I wrote a long post Friday but thanks to the funky hospital wi-fi, I lost it and didn't have the energy to rewrite it. I'll just catch you up on the highlights of the hospital thus far...

Check-in Wednesday took forever (like 5+ hours) and I had been sick all morning and was starving so by the time I got to my room I had a wicked headache that prevented me from sleeping very well. My room is at the end of the hallway and it's pretty quiet so I can't even blame hospital noise for that night. I began my glucose tolerance test at 5:00 a.m. and never really fell back asleep after that. Before the test, someone warned me that this hospital uses very strict guidelines when diagnosing gestational diabetes and the only test they use is a 2-hour test as opposed to the more popular 1- and 3-hour tests. Bottom line: I failed the test. I wouldn't have a year ago when they followed the old standards (or at most other facilities in the U.S.) so I guess I just got lucky. It actually hasn't been a big deal because there's a diabetic menu that makes it easy to track what I'm eating and I just call the nurse when it's time to test so there's really nothing special I have to do. I can't say exactly how I'm doing because the steroids I was given to help the baby's lung development interfere with glucose levels but so far mine are well within normal limits (given the circumstances) and both my OB and MFM think it will be a non-issue once they leave my system. Frankly, I think both of them have much bigger concerns when it comes to my treatment. That being said, they're both positive.
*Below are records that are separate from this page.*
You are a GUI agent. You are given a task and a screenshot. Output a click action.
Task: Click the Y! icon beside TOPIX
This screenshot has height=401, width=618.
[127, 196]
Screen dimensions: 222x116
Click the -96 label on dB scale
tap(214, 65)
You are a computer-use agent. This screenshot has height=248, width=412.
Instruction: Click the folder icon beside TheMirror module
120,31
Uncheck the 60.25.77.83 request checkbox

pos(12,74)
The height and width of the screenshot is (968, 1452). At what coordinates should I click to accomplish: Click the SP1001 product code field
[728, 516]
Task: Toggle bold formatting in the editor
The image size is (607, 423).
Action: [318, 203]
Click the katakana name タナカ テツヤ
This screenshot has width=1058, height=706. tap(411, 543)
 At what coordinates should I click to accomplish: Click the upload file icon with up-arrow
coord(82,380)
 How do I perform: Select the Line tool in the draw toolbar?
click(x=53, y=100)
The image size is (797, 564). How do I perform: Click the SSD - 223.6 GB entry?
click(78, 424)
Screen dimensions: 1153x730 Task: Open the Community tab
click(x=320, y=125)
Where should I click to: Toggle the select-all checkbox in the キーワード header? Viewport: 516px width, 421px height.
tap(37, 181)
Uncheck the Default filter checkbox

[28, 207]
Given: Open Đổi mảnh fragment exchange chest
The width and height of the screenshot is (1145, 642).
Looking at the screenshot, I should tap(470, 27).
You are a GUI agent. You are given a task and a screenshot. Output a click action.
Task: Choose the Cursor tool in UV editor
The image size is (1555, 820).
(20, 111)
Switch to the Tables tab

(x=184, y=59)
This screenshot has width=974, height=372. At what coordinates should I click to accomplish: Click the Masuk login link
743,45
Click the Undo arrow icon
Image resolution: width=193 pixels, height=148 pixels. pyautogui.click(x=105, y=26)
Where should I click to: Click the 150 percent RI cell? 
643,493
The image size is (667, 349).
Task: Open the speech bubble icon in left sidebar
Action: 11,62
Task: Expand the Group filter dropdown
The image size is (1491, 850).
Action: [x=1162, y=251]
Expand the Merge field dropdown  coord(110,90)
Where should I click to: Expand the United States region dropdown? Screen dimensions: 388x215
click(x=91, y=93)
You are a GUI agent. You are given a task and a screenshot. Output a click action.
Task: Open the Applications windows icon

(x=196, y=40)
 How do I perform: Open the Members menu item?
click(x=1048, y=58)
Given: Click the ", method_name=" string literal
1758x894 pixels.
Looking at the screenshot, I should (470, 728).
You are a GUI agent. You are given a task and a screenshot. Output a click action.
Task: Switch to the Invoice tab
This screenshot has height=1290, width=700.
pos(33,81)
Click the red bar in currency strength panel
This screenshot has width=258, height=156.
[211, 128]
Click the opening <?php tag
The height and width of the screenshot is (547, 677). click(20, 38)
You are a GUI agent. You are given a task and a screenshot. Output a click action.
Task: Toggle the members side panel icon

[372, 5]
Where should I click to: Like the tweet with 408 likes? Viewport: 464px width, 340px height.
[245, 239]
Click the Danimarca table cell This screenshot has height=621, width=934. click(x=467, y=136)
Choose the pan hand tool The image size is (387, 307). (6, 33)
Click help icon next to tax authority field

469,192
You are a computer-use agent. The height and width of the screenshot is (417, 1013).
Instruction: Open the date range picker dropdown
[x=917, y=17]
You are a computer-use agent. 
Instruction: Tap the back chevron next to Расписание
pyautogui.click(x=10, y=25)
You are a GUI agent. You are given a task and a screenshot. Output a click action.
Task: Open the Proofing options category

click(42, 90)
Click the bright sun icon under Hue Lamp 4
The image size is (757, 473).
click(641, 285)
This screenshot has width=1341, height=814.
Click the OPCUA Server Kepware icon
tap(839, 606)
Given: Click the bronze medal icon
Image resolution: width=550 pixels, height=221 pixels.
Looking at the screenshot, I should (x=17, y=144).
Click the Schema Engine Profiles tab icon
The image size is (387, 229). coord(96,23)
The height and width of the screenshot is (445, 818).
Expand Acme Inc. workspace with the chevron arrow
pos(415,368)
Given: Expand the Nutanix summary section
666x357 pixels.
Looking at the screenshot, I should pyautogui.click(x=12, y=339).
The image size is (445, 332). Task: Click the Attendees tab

On Friday the social worker stopped by. She's straight out of central casting with flowy skirts and artisan jewelery with a distinctive Southwest flair. We chatted for a while during which time the student shadowing her took an alarming amount of notes. She, of course, asked me how I'm doing and I told her I was actually relieved to be here because it meant that 1) I made it to 24 weeks, 2) if I have any questions here, they're easily answered and I don't have to sit at home and wonder and 3) TOIAW has been able to relinquish his role as primary caretaker which is great for him as he nears the end of the semester. Guess what? She said a lot of people feel relief upon admittance to hospital bed rest and she thinks I'm normal! She also told me that 75% of the bed rest patients here are diagnosed with GD which was even more comforting because I'm almost never in the medical majority!

I have more to say but will have to save it for now because my lunch should be here any minute and I don't want to interrupt my schedule. Everyone keeps asking me if I'm bored and/or if I have enough to keep me occupied...the truth is I must just be easily entertained because I have my routine down and the days seem to go by surprisingly fast so far. Let's hope it stays that way!